- _TRY IT_
Give back all the data below exactly as it is shown.

- _INPUT MATERIAL_
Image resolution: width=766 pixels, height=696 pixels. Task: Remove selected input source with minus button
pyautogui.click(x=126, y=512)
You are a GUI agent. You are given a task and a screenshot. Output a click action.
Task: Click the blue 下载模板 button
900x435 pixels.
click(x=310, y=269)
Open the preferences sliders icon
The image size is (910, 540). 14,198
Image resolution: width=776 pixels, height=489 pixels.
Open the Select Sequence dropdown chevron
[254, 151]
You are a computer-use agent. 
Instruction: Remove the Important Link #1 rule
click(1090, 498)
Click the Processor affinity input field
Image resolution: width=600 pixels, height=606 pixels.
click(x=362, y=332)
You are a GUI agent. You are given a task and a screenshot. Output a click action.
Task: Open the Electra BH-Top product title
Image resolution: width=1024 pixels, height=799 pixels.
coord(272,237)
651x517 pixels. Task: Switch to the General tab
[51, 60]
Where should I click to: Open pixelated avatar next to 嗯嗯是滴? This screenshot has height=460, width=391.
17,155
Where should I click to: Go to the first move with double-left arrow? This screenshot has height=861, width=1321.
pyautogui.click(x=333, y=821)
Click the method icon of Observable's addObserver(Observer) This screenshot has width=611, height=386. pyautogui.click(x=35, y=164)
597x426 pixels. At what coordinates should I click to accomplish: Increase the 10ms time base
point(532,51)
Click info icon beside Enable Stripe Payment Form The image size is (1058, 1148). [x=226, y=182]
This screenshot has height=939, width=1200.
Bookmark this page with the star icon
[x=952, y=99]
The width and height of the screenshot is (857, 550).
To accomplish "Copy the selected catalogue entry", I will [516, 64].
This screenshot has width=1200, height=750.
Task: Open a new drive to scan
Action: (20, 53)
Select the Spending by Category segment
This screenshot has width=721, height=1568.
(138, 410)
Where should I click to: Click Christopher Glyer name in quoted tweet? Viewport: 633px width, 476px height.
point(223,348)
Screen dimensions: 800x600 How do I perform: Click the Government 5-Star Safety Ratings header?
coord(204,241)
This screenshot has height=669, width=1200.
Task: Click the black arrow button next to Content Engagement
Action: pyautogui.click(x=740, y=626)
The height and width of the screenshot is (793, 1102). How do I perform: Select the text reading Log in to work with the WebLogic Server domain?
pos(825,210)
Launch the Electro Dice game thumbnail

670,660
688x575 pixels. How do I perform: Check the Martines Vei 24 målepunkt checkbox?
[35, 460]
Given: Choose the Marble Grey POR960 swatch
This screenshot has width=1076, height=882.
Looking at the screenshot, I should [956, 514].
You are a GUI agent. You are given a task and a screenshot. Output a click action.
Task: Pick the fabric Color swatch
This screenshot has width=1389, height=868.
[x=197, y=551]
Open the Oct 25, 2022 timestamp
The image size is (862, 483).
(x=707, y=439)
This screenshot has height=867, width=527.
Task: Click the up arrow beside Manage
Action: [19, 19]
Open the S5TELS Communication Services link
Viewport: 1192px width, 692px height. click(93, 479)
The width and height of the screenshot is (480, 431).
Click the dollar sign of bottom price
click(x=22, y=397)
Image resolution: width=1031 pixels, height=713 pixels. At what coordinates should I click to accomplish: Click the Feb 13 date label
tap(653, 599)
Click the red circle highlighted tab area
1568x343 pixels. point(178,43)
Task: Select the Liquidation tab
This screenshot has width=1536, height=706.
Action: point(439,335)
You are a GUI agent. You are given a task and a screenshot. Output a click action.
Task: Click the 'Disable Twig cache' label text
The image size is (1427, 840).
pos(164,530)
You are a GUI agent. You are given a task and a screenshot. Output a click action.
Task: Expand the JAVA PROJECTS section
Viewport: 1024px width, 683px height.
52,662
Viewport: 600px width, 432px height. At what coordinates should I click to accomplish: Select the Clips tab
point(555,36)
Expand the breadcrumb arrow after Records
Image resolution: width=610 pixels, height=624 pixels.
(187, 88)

- _ANSWER TO THIS TASK_
Image resolution: width=766 pixels, height=696 pixels. Task: Remove selected input source with minus button
pyautogui.click(x=126, y=512)
You are a GUI agent. You are given a task and a screenshot. Output a click action.
Task: Click the blue 下载模板 button
900x435 pixels.
click(x=310, y=269)
Open the preferences sliders icon
The image size is (910, 540). 14,198
Image resolution: width=776 pixels, height=489 pixels.
Open the Select Sequence dropdown chevron
[254, 151]
You are a computer-use agent. 
Instruction: Remove the Important Link #1 rule
click(1090, 498)
Click the Processor affinity input field
Image resolution: width=600 pixels, height=606 pixels.
click(x=362, y=332)
You are a GUI agent. You are given a task and a screenshot. Output a click action.
Task: Open the Electra BH-Top product title
Image resolution: width=1024 pixels, height=799 pixels.
coord(272,237)
651x517 pixels. Task: Switch to the General tab
[51, 60]
Where should I click to: Open pixelated avatar next to 嗯嗯是滴? This screenshot has height=460, width=391.
17,155
Where should I click to: Go to the first move with double-left arrow? This screenshot has height=861, width=1321.
pyautogui.click(x=333, y=821)
Click the method icon of Observable's addObserver(Observer) This screenshot has width=611, height=386. pyautogui.click(x=35, y=164)
597x426 pixels. At what coordinates should I click to accomplish: Increase the 10ms time base
point(532,51)
Click info icon beside Enable Stripe Payment Form The image size is (1058, 1148). [x=226, y=182]
This screenshot has height=939, width=1200.
Bookmark this page with the star icon
[x=952, y=99]
The width and height of the screenshot is (857, 550).
To accomplish "Copy the selected catalogue entry", I will [516, 64].
This screenshot has width=1200, height=750.
Task: Open a new drive to scan
Action: (20, 53)
Select the Spending by Category segment
This screenshot has width=721, height=1568.
(138, 410)
Where should I click to: Click Christopher Glyer name in quoted tweet? Viewport: 633px width, 476px height.
point(223,348)
Screen dimensions: 800x600 How do I perform: Click the Government 5-Star Safety Ratings header?
coord(204,241)
This screenshot has height=669, width=1200.
Task: Click the black arrow button next to Content Engagement
Action: pyautogui.click(x=740, y=626)
The height and width of the screenshot is (793, 1102). How do I perform: Select the text reading Log in to work with the WebLogic Server domain?
pos(825,210)
Launch the Electro Dice game thumbnail

670,660
688x575 pixels. How do I perform: Check the Martines Vei 24 målepunkt checkbox?
[35, 460]
Given: Choose the Marble Grey POR960 swatch
This screenshot has width=1076, height=882.
Looking at the screenshot, I should [956, 514].
You are a GUI agent. You are given a task and a screenshot. Output a click action.
Task: Pick the fabric Color swatch
This screenshot has width=1389, height=868.
[x=197, y=551]
Open the Oct 25, 2022 timestamp
The image size is (862, 483).
(x=707, y=439)
This screenshot has height=867, width=527.
Task: Click the up arrow beside Manage
Action: [19, 19]
Open the S5TELS Communication Services link
Viewport: 1192px width, 692px height. click(93, 479)
The width and height of the screenshot is (480, 431).
Click the dollar sign of bottom price
click(x=22, y=397)
Image resolution: width=1031 pixels, height=713 pixels. At what coordinates should I click to accomplish: Click the Feb 13 date label
tap(653, 599)
Click the red circle highlighted tab area
1568x343 pixels. point(178,43)
Task: Select the Liquidation tab
This screenshot has width=1536, height=706.
Action: point(439,335)
You are a GUI agent. You are given a task and a screenshot. Output a click action.
Task: Click the 'Disable Twig cache' label text
The image size is (1427, 840).
pos(164,530)
You are a GUI agent. You are given a task and a screenshot. Output a click action.
Task: Expand the JAVA PROJECTS section
Viewport: 1024px width, 683px height.
52,662
Viewport: 600px width, 432px height. At what coordinates should I click to accomplish: Select the Clips tab
point(555,36)
Expand the breadcrumb arrow after Records
Image resolution: width=610 pixels, height=624 pixels.
(187, 88)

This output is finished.